▶ **Exercise requirements**: Would you please copy each line of the data in which the string "will" occurs?

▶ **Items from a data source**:
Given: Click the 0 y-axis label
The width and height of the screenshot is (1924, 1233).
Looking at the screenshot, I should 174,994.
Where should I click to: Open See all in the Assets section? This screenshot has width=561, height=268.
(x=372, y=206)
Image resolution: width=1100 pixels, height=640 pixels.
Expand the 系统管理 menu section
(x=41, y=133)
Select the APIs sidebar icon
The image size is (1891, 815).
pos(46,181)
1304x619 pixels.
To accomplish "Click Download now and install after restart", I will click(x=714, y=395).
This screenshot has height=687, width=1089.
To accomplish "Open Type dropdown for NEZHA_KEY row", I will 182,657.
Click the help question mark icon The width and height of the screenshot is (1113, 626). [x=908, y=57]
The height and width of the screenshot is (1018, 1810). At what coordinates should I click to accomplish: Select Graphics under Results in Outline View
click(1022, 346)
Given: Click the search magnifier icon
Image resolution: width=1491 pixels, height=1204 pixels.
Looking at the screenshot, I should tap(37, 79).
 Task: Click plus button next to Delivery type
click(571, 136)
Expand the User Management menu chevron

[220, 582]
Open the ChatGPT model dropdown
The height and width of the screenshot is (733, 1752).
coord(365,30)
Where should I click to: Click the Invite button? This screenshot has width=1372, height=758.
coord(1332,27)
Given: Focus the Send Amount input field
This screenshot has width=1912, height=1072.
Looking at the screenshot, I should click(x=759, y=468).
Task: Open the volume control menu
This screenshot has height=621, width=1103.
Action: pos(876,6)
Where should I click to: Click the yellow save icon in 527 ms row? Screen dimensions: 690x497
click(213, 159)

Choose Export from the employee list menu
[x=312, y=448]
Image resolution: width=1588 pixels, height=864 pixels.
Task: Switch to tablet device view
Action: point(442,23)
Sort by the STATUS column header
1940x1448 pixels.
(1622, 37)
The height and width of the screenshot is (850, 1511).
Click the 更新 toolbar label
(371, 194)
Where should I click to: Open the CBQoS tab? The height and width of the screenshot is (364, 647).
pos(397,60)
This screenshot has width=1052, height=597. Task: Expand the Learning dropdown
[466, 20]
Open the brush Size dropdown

▶ **Result of this exercise**:
To accomplish "Click Download now and install after restart", I will click(x=714, y=395).
To accomplish "Open Type dropdown for NEZHA_KEY row", I will 182,657.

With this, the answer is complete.